(DATA SUPPLIED)
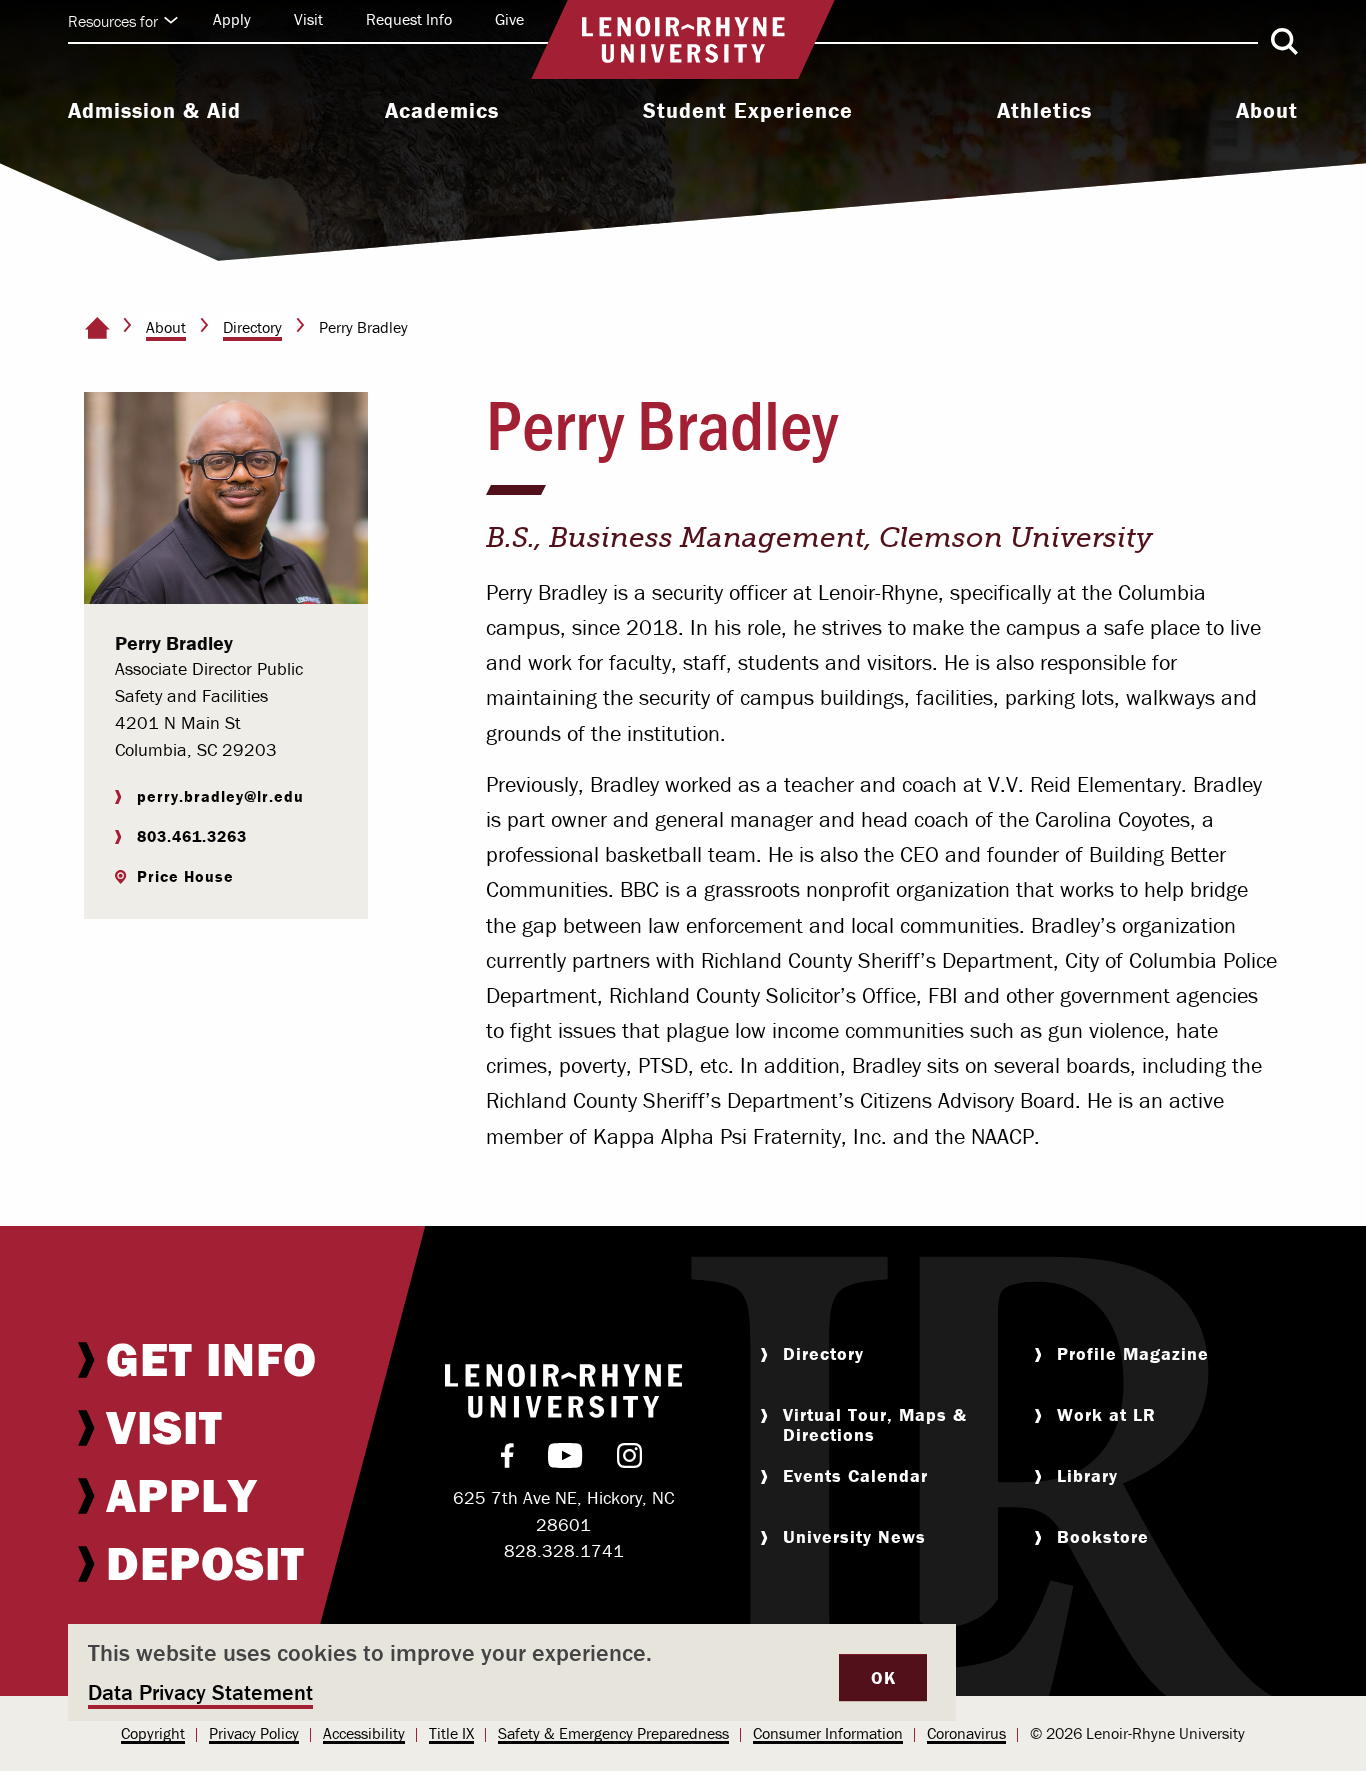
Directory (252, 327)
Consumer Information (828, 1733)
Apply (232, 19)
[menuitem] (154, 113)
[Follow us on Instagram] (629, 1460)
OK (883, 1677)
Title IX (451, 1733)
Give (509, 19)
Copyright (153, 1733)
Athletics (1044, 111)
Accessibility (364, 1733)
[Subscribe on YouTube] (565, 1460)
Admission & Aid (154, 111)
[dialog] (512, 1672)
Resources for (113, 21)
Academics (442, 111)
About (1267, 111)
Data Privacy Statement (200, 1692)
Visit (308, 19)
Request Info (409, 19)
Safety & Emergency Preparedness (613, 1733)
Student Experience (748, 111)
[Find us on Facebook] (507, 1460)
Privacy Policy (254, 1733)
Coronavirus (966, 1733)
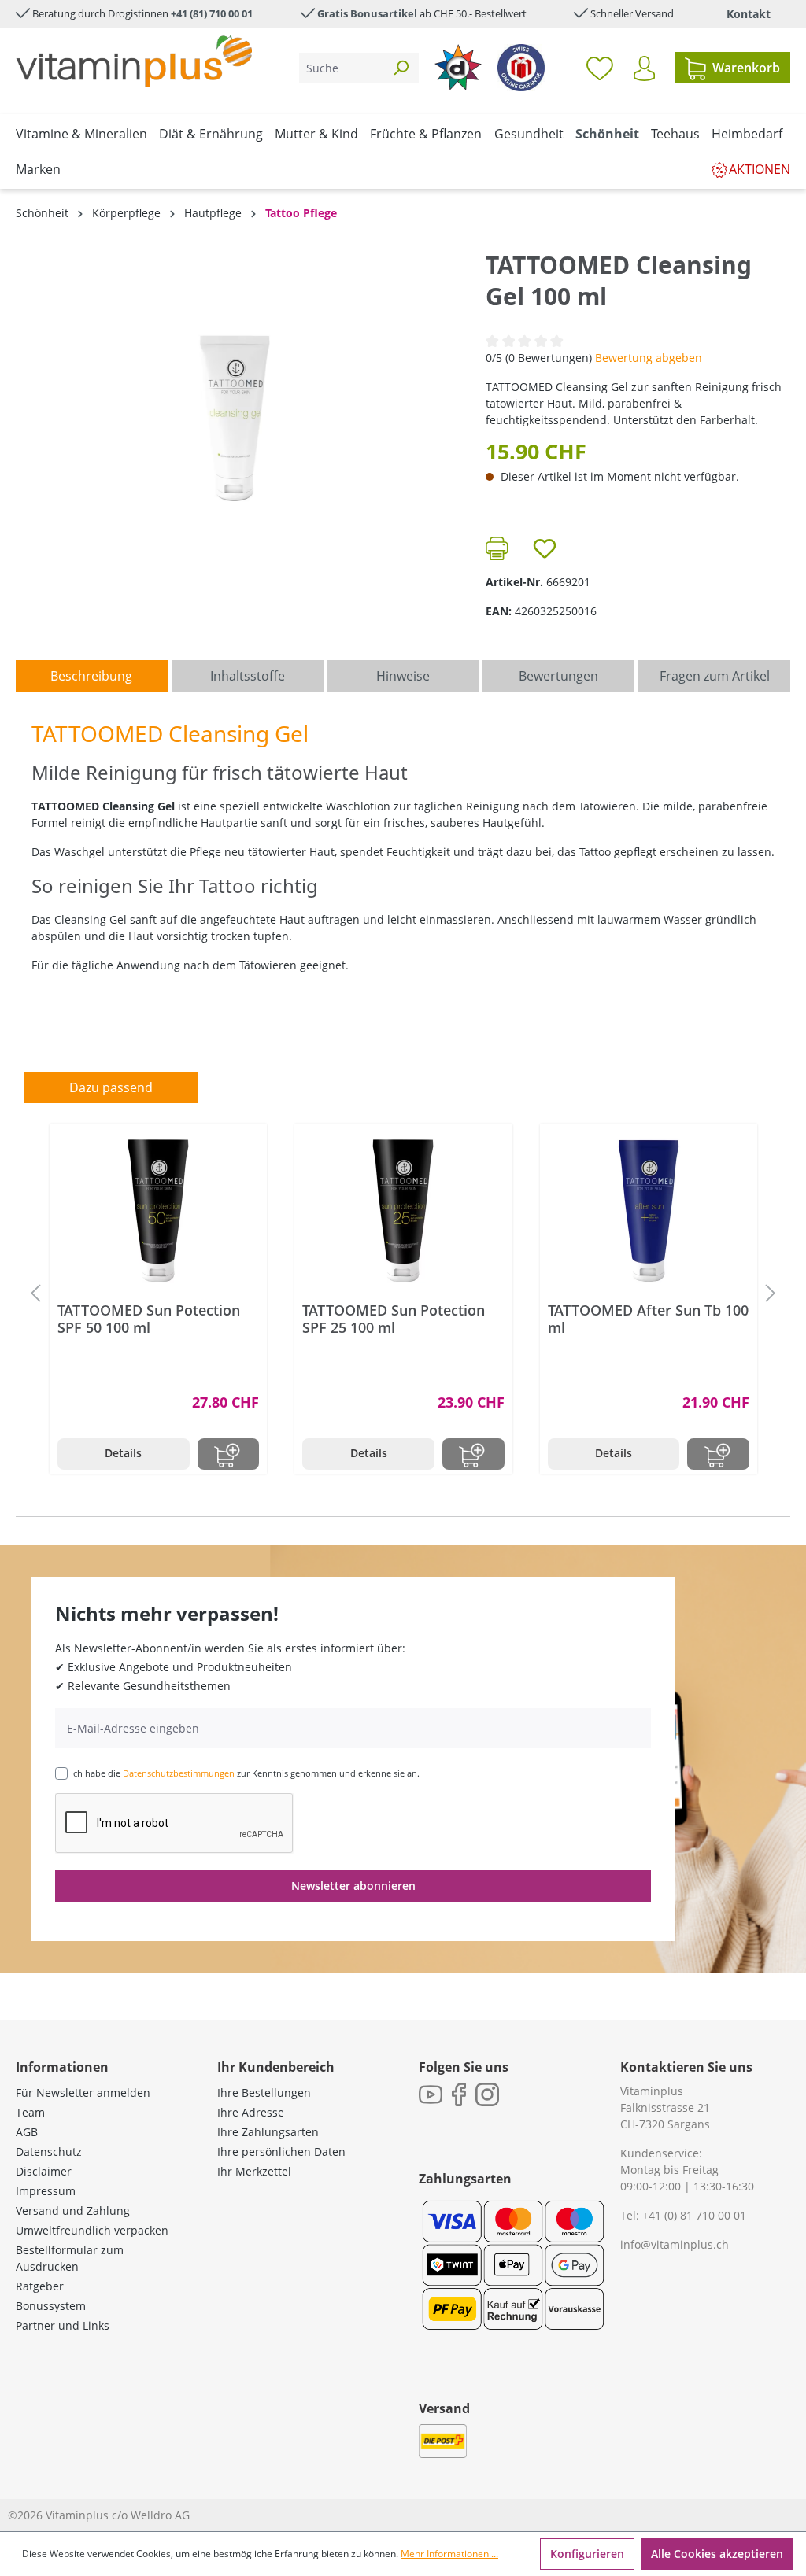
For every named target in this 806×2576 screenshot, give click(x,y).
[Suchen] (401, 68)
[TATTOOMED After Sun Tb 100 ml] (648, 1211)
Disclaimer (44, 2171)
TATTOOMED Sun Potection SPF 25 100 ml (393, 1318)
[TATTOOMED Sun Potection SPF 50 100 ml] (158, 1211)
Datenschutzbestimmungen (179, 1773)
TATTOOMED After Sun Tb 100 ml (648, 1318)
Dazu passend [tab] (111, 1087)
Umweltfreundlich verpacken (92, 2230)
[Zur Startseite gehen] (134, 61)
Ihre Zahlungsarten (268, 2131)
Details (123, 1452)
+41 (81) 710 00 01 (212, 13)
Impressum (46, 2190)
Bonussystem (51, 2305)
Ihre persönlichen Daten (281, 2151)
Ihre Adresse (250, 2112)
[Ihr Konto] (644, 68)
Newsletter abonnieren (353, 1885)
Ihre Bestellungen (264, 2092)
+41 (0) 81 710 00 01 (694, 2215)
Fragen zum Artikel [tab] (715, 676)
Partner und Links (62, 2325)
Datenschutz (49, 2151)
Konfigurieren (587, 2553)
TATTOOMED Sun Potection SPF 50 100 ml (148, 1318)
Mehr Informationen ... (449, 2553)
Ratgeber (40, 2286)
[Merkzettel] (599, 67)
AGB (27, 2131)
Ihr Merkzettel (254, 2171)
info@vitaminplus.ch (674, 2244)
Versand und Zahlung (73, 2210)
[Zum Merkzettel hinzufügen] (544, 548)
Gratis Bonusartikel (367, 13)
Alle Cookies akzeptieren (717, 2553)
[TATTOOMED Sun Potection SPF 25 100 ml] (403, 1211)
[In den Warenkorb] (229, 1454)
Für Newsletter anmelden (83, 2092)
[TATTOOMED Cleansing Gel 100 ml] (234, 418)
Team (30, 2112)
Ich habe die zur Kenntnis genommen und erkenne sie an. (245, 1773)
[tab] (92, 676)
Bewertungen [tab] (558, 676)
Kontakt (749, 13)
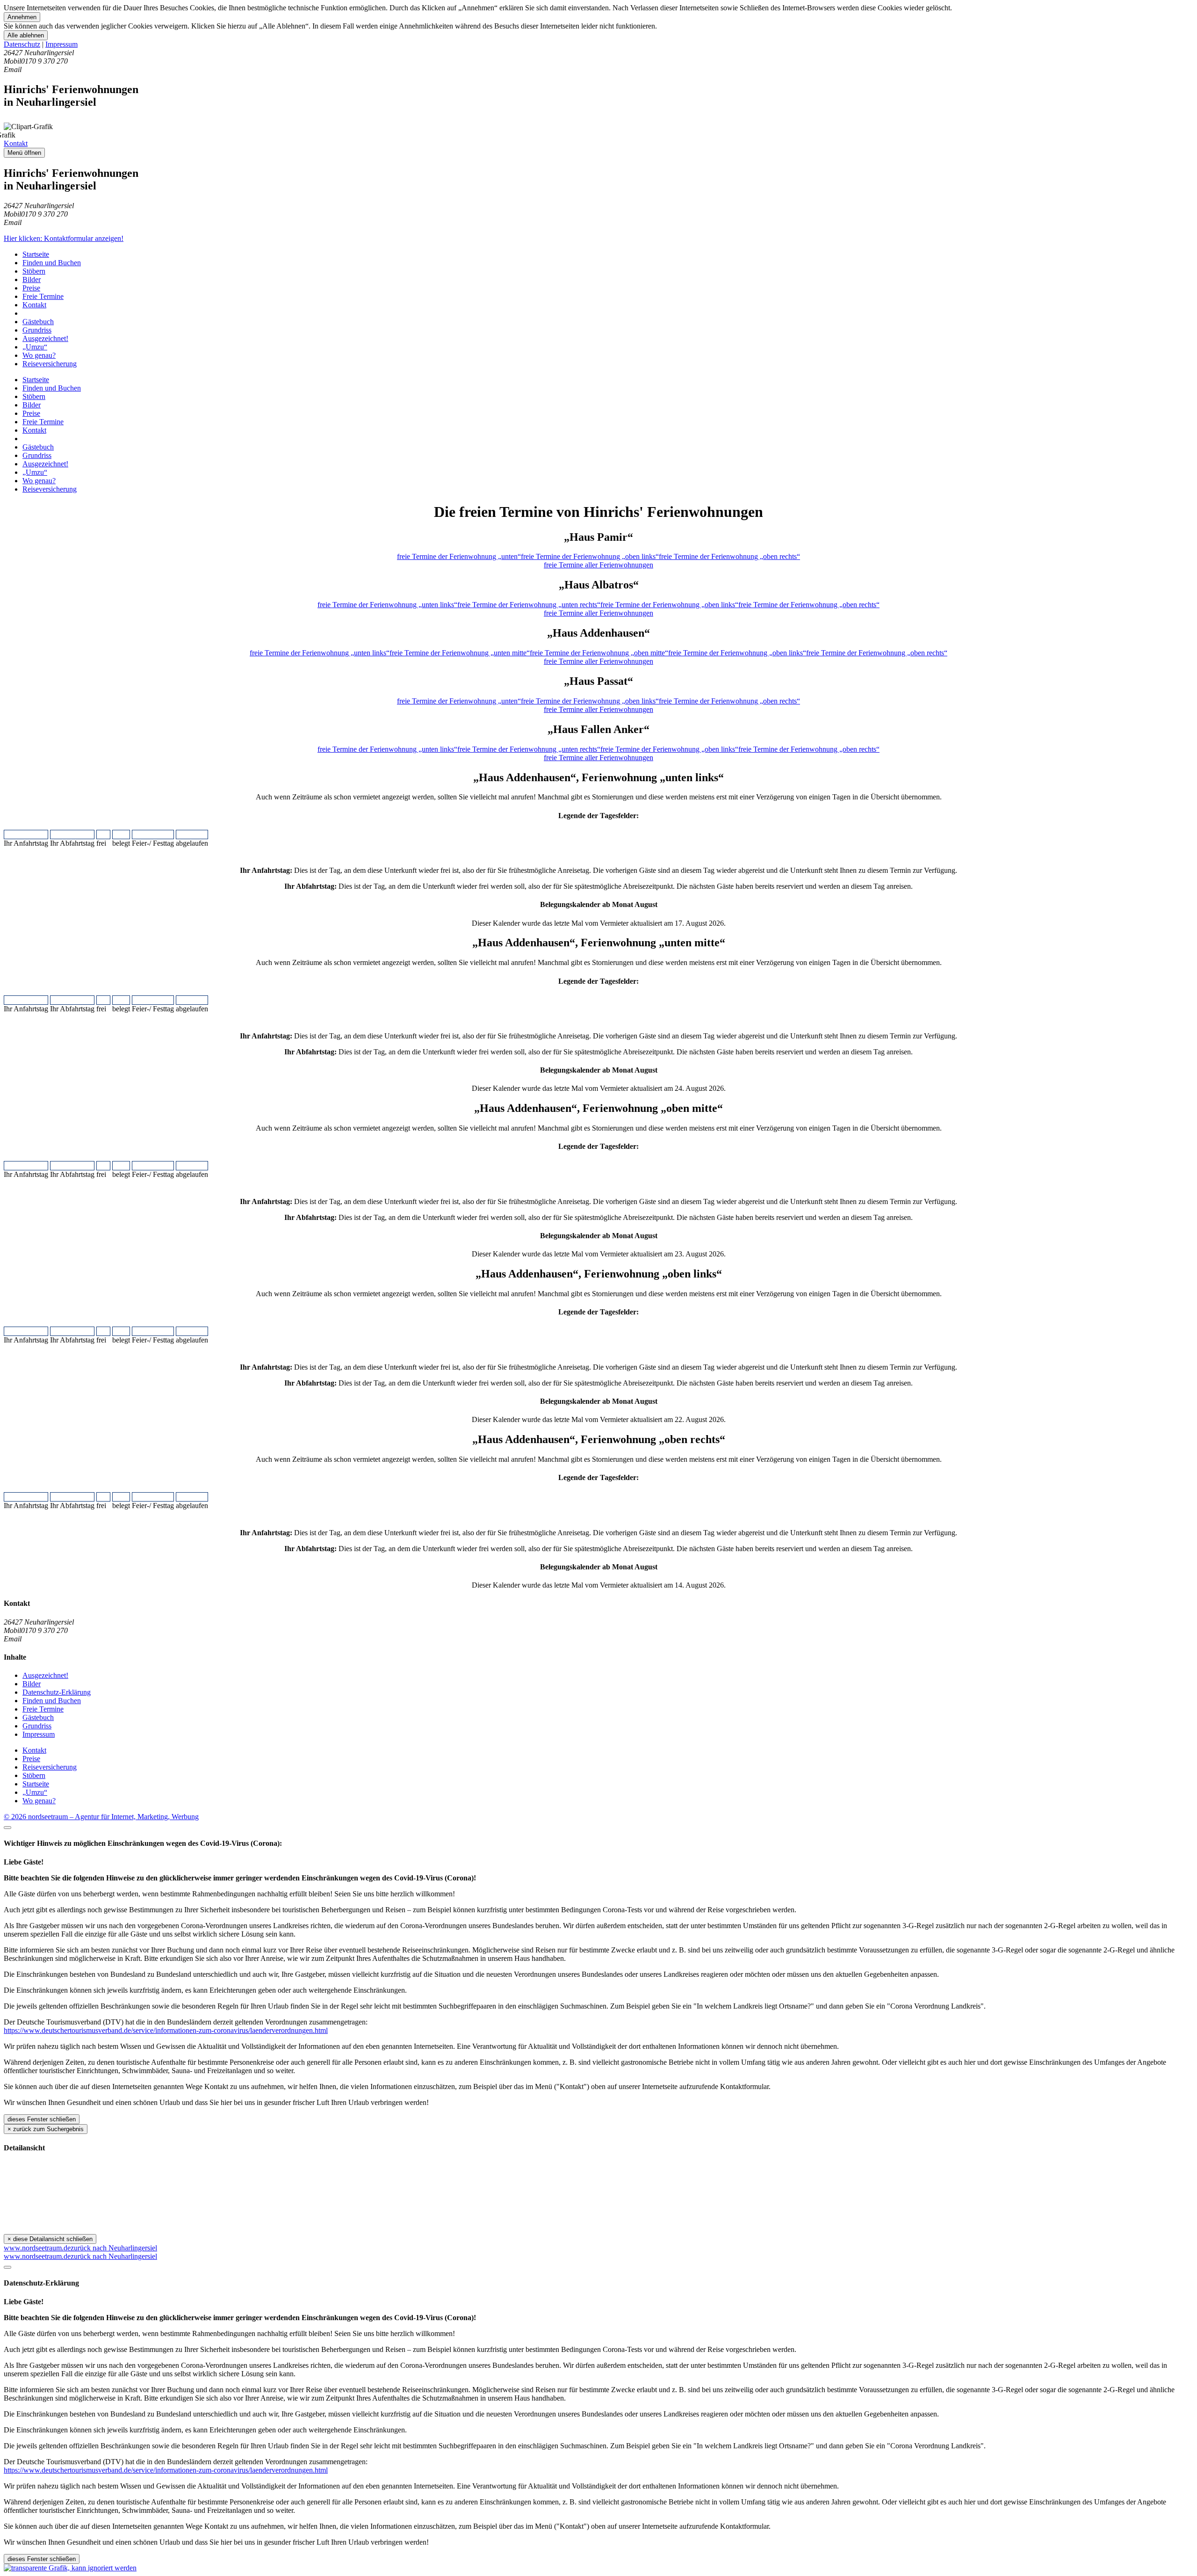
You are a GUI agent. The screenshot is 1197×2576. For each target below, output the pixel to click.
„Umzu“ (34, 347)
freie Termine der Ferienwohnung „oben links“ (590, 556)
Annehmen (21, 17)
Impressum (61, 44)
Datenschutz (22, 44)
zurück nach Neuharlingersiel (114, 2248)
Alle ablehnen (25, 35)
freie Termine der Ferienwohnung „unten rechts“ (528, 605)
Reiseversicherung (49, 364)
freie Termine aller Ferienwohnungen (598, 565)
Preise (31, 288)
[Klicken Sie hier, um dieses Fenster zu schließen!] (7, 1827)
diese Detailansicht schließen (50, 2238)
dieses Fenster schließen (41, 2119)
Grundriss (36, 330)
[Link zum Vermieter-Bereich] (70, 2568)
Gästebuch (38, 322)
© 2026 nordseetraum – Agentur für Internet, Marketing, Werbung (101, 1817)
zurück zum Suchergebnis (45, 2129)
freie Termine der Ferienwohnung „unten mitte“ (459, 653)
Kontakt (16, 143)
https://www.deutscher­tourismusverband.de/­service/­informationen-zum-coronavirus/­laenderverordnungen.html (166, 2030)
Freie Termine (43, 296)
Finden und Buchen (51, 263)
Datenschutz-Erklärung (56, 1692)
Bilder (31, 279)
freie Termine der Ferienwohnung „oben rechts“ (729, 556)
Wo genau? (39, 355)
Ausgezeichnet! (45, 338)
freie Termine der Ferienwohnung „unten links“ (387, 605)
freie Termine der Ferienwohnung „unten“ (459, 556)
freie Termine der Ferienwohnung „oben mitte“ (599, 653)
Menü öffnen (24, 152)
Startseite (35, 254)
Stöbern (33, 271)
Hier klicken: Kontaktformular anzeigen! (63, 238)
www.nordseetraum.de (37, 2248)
(End DATA SUPPLIED)
EXERCISE INSTRUCTIONS
Beginning with the line that contains "Kontakt (749, 13)", print exactly every line through the end of the records, both included. Omit the pictures.

OUTPUT OF THE EXERCISE
Kontakt (749, 13)
You are a GUI agent. The screenshot is 1197×2576. For each target below, output the pixel to click.
„Umzu“ (34, 347)
freie Termine der Ferienwohnung „oben links“ (590, 556)
Annehmen (21, 17)
Impressum (61, 44)
Datenschutz (22, 44)
zurück nach Neuharlingersiel (114, 2248)
Alle ablehnen (25, 35)
freie Termine der Ferienwohnung „unten rechts“ (528, 605)
Reiseversicherung (49, 364)
freie Termine aller Ferienwohnungen (598, 565)
Preise (31, 288)
[Klicken Sie hier, um dieses Fenster zu schließen!] (7, 1827)
diese Detailansicht schließen (50, 2238)
dieses Fenster schließen (41, 2119)
Grundriss (36, 330)
[Link zum Vermieter-Bereich] (70, 2568)
Gästebuch (38, 322)
© 2026 nordseetraum – Agentur für Internet, Marketing, Werbung (101, 1817)
zurück zum Suchergebnis (45, 2129)
freie Termine der Ferienwohnung „unten mitte“ (459, 653)
Kontakt (16, 143)
https://www.deutscher­tourismusverband.de/­service/­informationen-zum-coronavirus/­laenderverordnungen.html (166, 2030)
Freie Termine (43, 296)
Finden und Buchen (51, 263)
Datenschutz-Erklärung (56, 1692)
Bilder (31, 279)
freie Termine der Ferienwohnung „oben rechts“ (729, 556)
Wo genau? (39, 355)
Ausgezeichnet! (45, 338)
freie Termine der Ferienwohnung „unten links“ (387, 605)
freie Termine der Ferienwohnung „unten“ (459, 556)
freie Termine der Ferienwohnung „oben mitte“ (599, 653)
Menü öffnen (24, 152)
Startseite (35, 254)
Stöbern (33, 271)
Hier klicken: Kontaktformular anzeigen! (63, 238)
www.nordseetraum.de (37, 2248)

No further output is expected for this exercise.